**** EXERCISE MATERIAL
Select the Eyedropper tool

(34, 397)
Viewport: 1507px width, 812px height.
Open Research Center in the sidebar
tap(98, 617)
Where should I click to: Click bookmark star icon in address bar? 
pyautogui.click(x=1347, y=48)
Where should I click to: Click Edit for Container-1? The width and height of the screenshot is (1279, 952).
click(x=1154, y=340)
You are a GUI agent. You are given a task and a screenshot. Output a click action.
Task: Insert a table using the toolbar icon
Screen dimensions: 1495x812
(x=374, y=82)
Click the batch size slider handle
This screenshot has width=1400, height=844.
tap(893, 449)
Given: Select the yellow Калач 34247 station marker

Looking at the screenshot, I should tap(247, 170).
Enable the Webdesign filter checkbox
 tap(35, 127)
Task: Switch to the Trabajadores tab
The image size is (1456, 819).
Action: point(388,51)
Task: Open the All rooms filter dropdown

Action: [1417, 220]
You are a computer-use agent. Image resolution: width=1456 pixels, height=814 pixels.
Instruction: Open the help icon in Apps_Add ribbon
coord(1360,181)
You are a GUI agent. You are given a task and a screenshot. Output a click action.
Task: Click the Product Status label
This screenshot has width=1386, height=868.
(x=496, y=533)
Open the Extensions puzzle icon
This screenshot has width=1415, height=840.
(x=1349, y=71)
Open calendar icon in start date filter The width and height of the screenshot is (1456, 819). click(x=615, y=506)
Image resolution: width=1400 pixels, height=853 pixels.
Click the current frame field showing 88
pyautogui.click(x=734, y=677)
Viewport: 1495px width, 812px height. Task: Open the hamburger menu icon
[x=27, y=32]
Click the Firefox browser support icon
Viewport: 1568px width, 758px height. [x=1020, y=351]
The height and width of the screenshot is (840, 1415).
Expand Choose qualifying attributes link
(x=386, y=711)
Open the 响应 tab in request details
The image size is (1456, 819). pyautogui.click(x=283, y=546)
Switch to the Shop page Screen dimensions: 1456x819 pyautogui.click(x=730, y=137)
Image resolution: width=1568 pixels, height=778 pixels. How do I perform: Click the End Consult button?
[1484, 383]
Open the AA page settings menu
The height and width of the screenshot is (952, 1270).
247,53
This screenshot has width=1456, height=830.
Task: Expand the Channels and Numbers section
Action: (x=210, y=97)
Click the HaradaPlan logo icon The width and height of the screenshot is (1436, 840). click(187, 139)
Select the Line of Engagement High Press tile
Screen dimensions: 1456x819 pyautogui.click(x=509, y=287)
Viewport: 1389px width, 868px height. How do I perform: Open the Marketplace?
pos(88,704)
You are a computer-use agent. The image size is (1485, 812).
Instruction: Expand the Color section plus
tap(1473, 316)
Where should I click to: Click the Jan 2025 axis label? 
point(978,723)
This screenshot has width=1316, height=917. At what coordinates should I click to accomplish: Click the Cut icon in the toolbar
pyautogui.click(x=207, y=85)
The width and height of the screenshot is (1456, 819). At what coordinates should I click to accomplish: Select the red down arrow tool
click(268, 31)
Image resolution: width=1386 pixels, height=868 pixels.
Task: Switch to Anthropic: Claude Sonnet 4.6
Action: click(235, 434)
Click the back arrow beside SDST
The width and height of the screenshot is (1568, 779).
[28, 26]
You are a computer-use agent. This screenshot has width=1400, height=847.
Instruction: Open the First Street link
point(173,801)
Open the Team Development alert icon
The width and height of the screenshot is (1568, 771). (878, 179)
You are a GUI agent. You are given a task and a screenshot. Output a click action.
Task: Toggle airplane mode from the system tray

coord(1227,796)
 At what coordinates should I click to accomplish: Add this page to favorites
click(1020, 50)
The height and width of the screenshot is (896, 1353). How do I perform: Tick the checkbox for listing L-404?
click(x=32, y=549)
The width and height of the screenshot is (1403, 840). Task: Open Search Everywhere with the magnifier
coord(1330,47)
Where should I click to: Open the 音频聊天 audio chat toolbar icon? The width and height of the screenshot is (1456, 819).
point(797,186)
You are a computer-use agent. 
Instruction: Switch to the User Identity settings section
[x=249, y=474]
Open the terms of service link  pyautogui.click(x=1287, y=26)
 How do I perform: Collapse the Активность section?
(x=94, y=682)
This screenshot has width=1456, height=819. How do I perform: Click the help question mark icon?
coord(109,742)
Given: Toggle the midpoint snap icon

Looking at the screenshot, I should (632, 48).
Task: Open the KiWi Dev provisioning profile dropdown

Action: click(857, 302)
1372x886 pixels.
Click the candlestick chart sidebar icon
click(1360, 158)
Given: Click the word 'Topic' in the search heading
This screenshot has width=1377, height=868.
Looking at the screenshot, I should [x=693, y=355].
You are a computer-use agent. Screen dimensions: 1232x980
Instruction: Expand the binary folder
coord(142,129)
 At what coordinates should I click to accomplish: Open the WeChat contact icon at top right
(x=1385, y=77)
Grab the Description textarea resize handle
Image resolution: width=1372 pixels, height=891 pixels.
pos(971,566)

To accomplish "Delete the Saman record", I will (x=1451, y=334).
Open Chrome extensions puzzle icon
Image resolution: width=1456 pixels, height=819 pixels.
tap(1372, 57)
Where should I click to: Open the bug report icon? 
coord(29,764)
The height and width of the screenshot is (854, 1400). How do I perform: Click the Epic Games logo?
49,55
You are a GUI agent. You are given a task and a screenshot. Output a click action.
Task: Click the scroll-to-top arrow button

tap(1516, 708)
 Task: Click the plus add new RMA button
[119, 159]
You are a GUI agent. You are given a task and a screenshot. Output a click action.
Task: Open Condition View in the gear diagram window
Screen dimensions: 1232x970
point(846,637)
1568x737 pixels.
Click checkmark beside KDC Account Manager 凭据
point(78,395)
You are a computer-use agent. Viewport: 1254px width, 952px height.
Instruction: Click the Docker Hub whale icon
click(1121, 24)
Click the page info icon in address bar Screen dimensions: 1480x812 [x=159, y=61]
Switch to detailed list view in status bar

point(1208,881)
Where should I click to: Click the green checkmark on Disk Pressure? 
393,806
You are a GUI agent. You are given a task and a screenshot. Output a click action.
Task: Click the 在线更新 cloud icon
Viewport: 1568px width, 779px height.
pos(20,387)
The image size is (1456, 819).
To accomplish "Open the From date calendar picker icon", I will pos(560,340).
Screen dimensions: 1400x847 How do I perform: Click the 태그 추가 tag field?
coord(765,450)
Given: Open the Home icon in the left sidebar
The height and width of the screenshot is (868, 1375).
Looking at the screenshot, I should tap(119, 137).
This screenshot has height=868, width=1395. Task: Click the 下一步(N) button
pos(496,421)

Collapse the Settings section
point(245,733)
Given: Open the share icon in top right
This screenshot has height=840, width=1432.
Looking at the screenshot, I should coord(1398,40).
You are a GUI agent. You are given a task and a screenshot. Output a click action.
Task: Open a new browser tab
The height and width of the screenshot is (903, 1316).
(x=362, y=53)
********
**PROBLEM REQUIREMENTS**
Among the lines of the material, find those that hold the word "computer" and copy them.

**EXERCISE RESULT**
You are a computer-use agent. Image resolution: width=1456 pixels, height=814 pixels.
You are a computer-use agent. The image size is (1485, 812).
You are a computer-use agent. This screenshot has width=1400, height=847.
You are a computer-use agent. 
You are a computer-use agent. Screen dimensions: 1232x980
You are a computer-use agent. Viewport: 1254px width, 952px height.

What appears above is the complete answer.